3 women and 3 men go back over their lives and the different men and women they met that night. The nice guys, the sexy girls, the Casanovas looking for a one night stand and the desperate women who see this night as their last chance for love.
Don’t miss Galatea Theatre’s production “Speed-Daters”, written and directed
at Te Karanga Gallery, K’Rd,
8pm Show –
23rd-25th Feb
and
The Pull Bar, K’Rd,
6.30pm Show –
3rd-5th March
VENUE
Te Karanga Gallery & The Pull Bar, K’rd Ballroom
TICKETS
Adult $17, Conc $15, Group $12
BOOKING
www.iticket.co.nz (09) 361 1000
www.facebook.com/Galatea-Theatre
View photos from the show (PDF 934KB)
Inventive script with desperate characters
Review by Adey Ramsel 24th Feb 2011
Our six sad, lonely, desperate characters are Bazz, the plumber and part time movie nerd; Nathaniel, the computer geek; Kasey the smarmy, oily guy; Margot the new-age grunge poet; Sally, a country and western chick; and Caroline, the fridge. Sure there are clichés in there but I think each character has enough life blown into them to help them rise above what could become a very predictable evening.
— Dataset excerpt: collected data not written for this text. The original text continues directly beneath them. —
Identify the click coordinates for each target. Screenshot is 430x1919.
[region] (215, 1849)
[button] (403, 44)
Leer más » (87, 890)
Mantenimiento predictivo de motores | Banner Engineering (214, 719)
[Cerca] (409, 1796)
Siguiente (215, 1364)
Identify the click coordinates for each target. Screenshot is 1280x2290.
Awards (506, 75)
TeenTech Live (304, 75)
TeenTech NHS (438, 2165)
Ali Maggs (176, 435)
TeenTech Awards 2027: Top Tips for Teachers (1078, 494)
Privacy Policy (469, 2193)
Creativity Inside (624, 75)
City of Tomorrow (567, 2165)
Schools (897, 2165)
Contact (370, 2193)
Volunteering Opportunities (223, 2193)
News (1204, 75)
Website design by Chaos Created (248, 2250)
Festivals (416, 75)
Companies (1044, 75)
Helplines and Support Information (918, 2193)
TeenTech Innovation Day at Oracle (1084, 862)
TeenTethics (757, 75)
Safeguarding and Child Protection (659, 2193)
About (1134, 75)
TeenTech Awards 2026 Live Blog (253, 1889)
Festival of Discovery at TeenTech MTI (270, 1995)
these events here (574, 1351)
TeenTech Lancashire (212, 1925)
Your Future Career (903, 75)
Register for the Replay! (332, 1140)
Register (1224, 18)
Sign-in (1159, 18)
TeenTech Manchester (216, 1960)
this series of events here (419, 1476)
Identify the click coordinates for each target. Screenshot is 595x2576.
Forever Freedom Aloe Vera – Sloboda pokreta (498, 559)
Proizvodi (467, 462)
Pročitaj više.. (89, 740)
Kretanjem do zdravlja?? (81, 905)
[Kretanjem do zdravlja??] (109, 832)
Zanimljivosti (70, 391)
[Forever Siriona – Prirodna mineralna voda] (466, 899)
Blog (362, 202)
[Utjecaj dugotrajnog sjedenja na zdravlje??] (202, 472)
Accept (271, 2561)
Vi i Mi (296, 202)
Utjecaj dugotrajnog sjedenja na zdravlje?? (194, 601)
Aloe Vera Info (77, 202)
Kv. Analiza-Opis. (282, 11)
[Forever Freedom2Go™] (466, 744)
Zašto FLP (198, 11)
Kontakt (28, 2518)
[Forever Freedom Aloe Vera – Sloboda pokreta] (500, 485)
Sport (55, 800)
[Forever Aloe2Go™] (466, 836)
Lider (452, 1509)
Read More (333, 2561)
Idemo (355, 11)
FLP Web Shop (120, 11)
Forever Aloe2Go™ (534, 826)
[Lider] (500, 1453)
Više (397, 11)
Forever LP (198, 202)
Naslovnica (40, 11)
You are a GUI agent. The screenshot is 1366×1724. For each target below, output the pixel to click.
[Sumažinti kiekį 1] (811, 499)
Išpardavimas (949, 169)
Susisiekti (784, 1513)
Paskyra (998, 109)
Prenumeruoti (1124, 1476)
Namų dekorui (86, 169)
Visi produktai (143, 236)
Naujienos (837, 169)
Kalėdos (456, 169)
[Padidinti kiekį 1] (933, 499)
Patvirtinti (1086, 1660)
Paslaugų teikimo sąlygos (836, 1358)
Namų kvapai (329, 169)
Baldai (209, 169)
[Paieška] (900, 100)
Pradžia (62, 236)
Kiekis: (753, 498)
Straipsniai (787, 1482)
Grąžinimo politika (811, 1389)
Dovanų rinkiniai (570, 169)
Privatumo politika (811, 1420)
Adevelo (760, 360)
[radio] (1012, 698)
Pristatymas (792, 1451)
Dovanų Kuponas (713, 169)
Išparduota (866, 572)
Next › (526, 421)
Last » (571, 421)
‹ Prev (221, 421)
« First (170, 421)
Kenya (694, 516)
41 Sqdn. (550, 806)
Geoff Alan’s inventive script has the ensemble of six maintain a central role but also portray a number of other characters as we witness them before, after and during their dates. Support roles include numerous James Bonds, Gladiators, waiters, line dancers and poets to support their colleagues in various fantasies. Lack of props and costume changes work well in this piece and it is nice to see a company work with what they had – their talent. It would have been nice to see them given more characterisation within their main roles to play with.
Nicola Cliff as Margot displays a keen sense of underplaying and is maybe the most believable. Always just under the radar and never straying too far from realism, Cliff makes Margot the most intriguing and long before Nathaniel roots out that she’s rebelling against her parents money I think we’d singled her out as the most interesting.
Darren Ludlam leaps from one audience pleasing character to another whilst keeping his central pivot Bazz, as boringly amusing as possible. His brilliant opening line to yet another potential date, “So what do you know about ancient Roman waterways?” is a classic of the script.
Jonny Hair as Nathaniel does a good line in computer geek, complete with buttoned up cardigan and glasses, relying on predictable laughs but more than proving himself in the ensemble scenes. Joined by Grae Burton in a nice portrayal of Kasey, the token married guy trying to get a one night stand, this male trio works well together, providing many of the belly laughs of the evening; their best efforts being the dancing waiters and the poetry translation scene.
The girls though seem to come into their own in the one-on-ones with their opposite guys. Jo Clark gives a solid showing of a girl who wears her heart on her sleeve and her hobby in her clothes, a country girl and proud of it she is a nice foil to the other city slickers. Gina Timberlake as frigid Caroline proves that there’s always ‘one’ at every gathering: kind, gentle and ‘nice’.
Every character is identifiable, even if straight out of stock, but there were pleasing moans and groans of recognition from the audience. All the general themes you’d expect to find are here, maybe one too many as the point of focus does sometimes get blurred. With no plot as such to follow, the play may benefit from some editing which would make the script as a whole run clear and clean, and then either leave it as a shorter festival piece or, as mentioned, flesh it out with some solid characterisation and back story to fill the two acts.
With some genuine clever one-liners, some hilarious scenes (the threesome debate for one) and one or two surprises, namely lap dancing and a brilliantly titled poem (I won’t spoil it), Speed Daters is a solid addition to the Fringe.